Call 911 as soon as you realize you or someone else is having a stroke. First responders are now trained in identifying stroke patients and taking them to stroke centers where they can receive treatment quickly. CT scans are the first step in diagnosing stroke. A CT scan can determine whether there is bleeding in the brain (hemorrhagic stroke), or determine if it’s an ischemic stroke (clot based stroke).  

The treatment changes depending on the results of the CT scan.  Further testing such as MRIs, CT angiograms and perfusion studies, ultrasounds or cerebral angiograms also help to diagnose stroke and its cause. “The technology is getting better. There is now software that can analyze cerebral blood flow, which can tell us if there’s a clot, what area of the brain is lacking blood flow and if there’s tissue that can be salvaged.”

Causes of and Recovery From Strokes in Young People
The seeming increase in strokes in young people could be due to diagnostic advances and education, but the root causes of stroke are likely to be different in younger patients. “The differential for stroke in young people is really broad,” says Sachdev. While atherosclerosis is the most common cause of stroke overall, other artery problems like vasculitis, heart abnormalities, dissection (vessel tear) and blood clots are collectively the most common reason for strokes in younger patients. 

Recovery often differs in younger patients too, and that’s the good news, says Sachdev. “Younger patients, just by the nature of the brain itself, will heal faster no matter what you do,” he says. “You don’t get brain tissue back, but you have neuroplasticity, a constant rewiring and renetworking of the brain.” Younger people may also heal faster because they’re generally stronger, have fewer other diseases and can tolerate the sometimes-grueling physical therapy that doctors recommend better, says Sachdev.

Preventing a Stroke
Whether you’re 25 or 75, there are many steps you can take to prevent a stroke. “We’ve gotten better in terms of medication, but lifestyle is key,” says Sachdev. “The number one risk factor is a previous stroke, followed closely by hypertension, diabetes, high cholesterol, smoking and obesity. Put those together and you’ve got a ticking time bomb. You’ve got to make a dramatic change. Just by meeting basic government recommendations on exercise, you can increase your life expectancy by seven years.”

The Centers for Disease Control and Prevention recommends people get at least 150 minutes per week of moderate exercise or 75 minutes per week of vigorous exercise.
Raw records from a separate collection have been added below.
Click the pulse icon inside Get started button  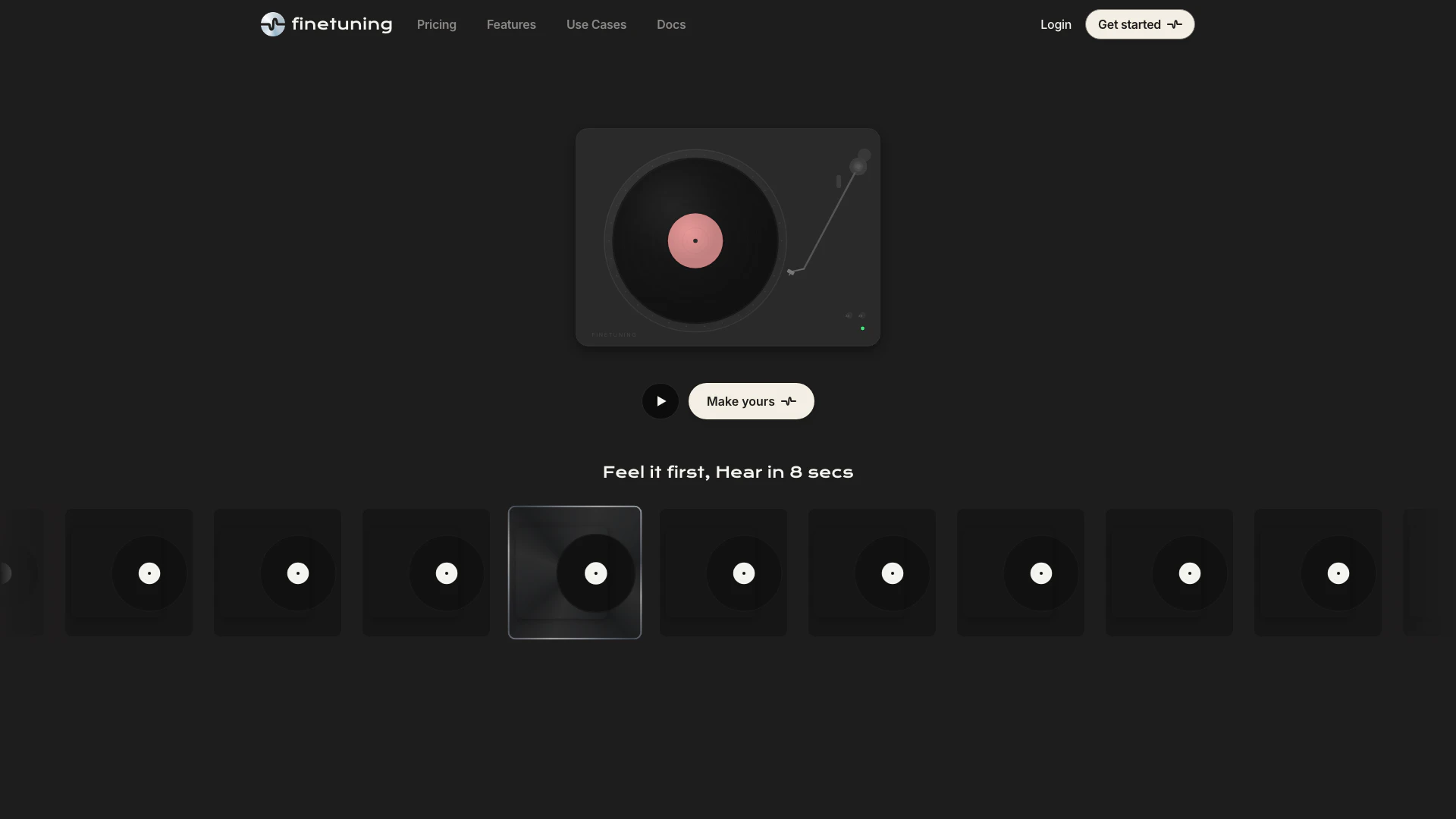click(x=1175, y=24)
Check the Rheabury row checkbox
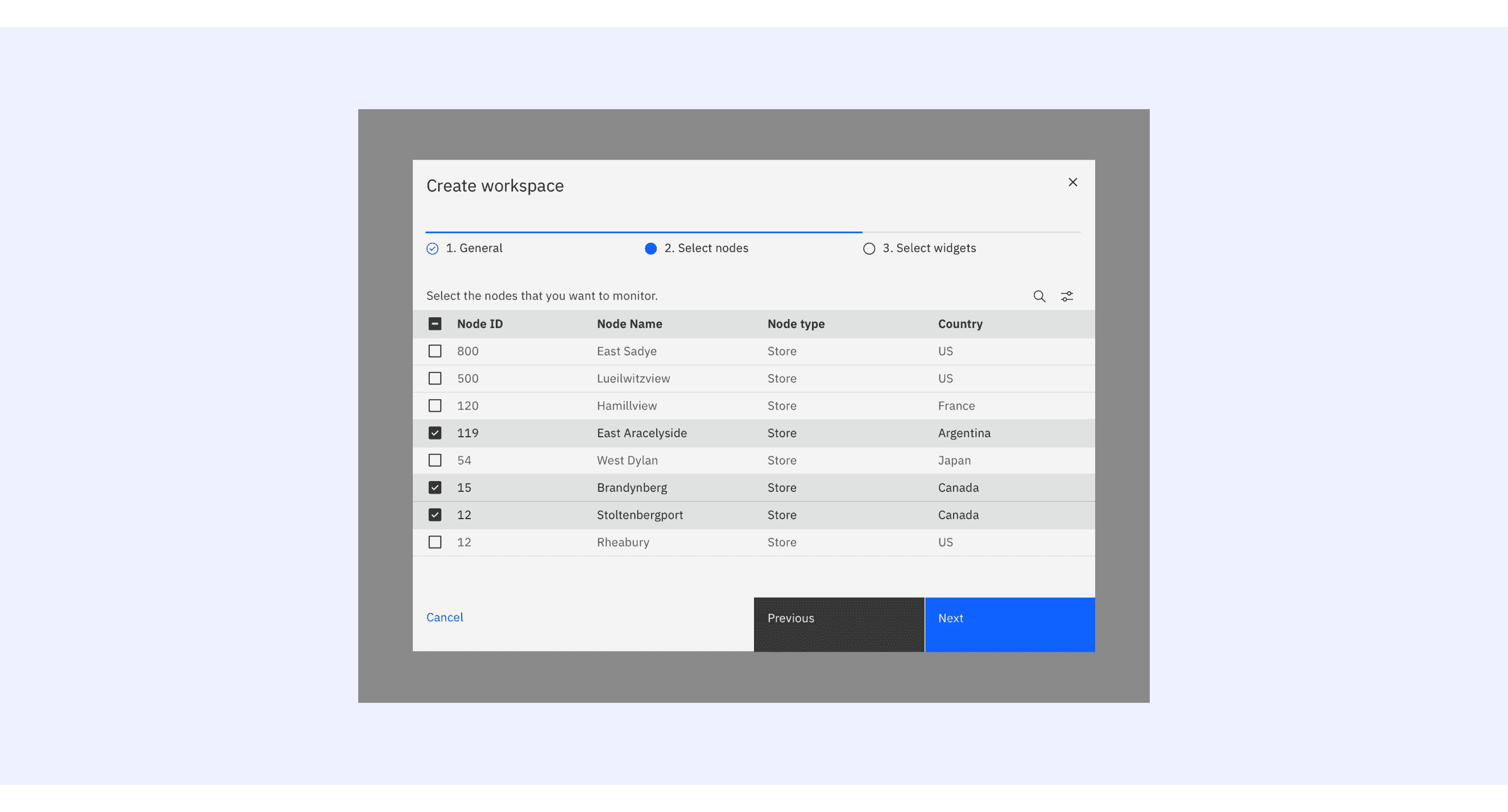Viewport: 1508px width, 812px height. pos(434,542)
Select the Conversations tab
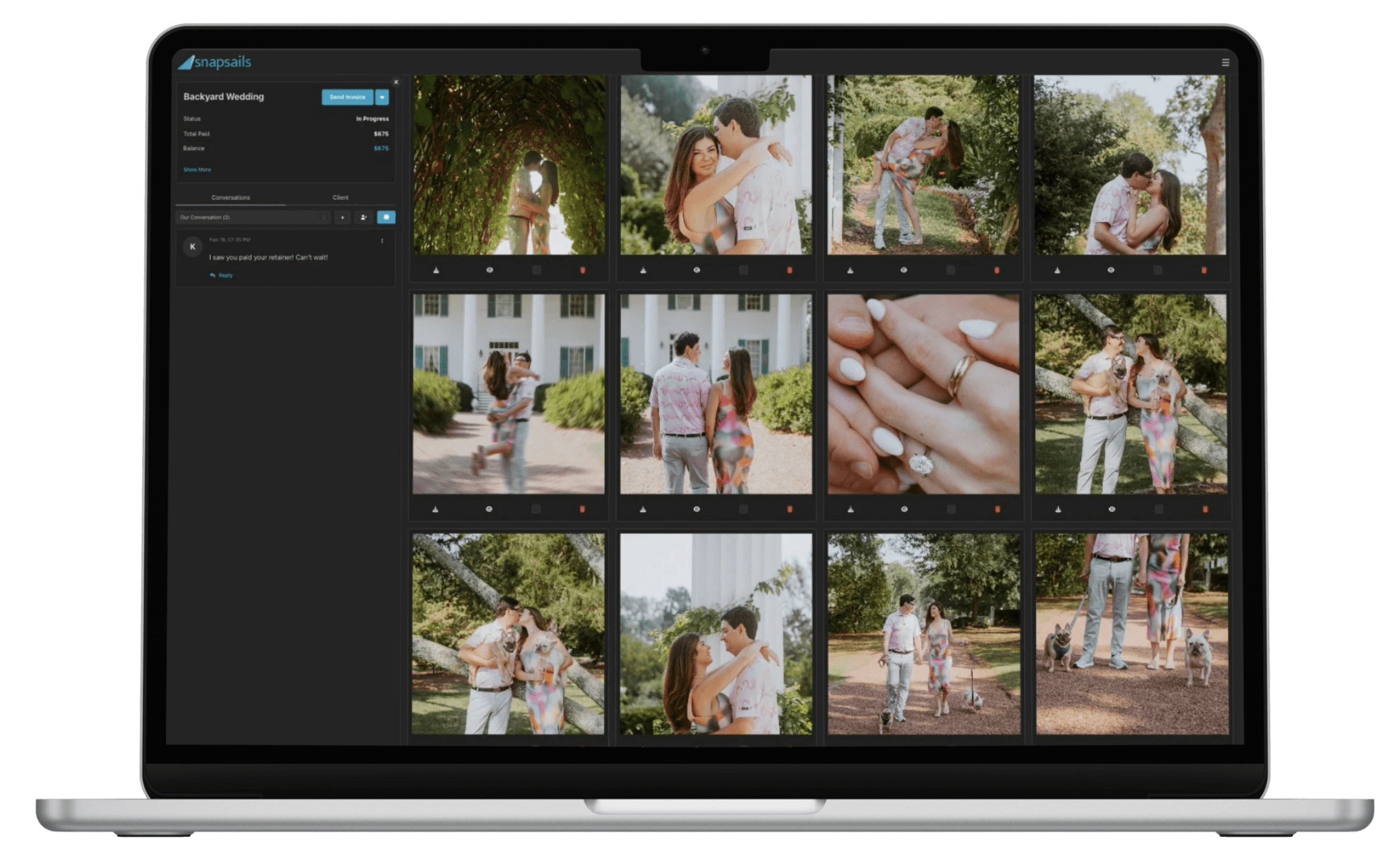Viewport: 1400px width, 867px height. click(x=230, y=198)
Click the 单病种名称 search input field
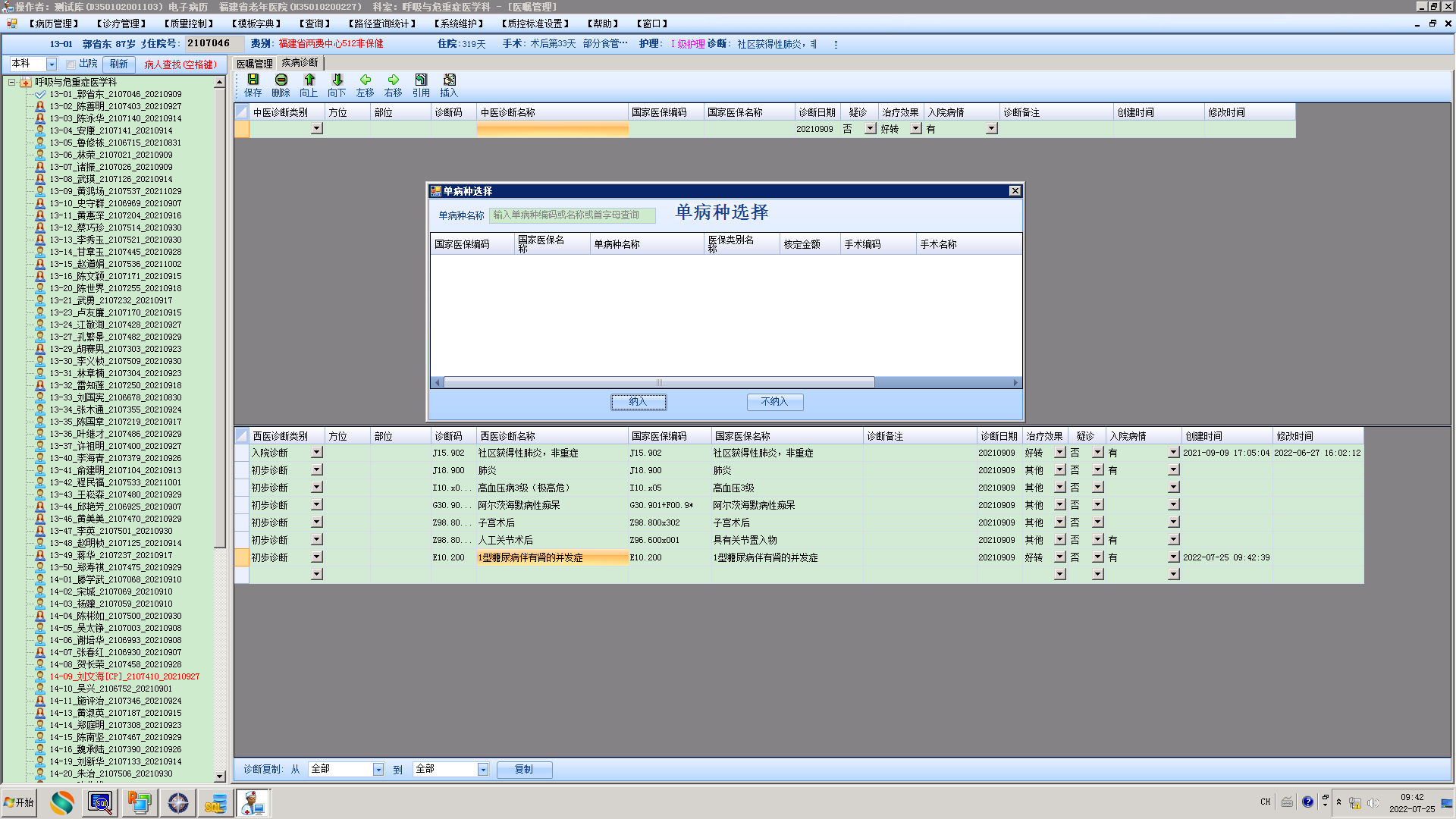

According to a study published in July 2016 in The Lancet, there are 10 risk factors that are responsible for about 90% of all strokes worldwide—many of which can be reduced by making the right lifestyle changes. The authors wrote that high blood pressure is “the most important modifiable risk factor.” Other risk factors in the study include:

  • Smoking
  • Waist-to-hip ratio
  • Diet
  • Physical activity
  • Drinking alcohol
  • Diabetes

“Things happen in life that you can’t control, but you can control your health,” says Sachdev. “The culture of medicine is changing with the patient taking more responsibility for their health rather than just coming to the doctor to be fixed. There’s enough knowledge out there that shows how critical lifestyle modification is to overall health and well-being.”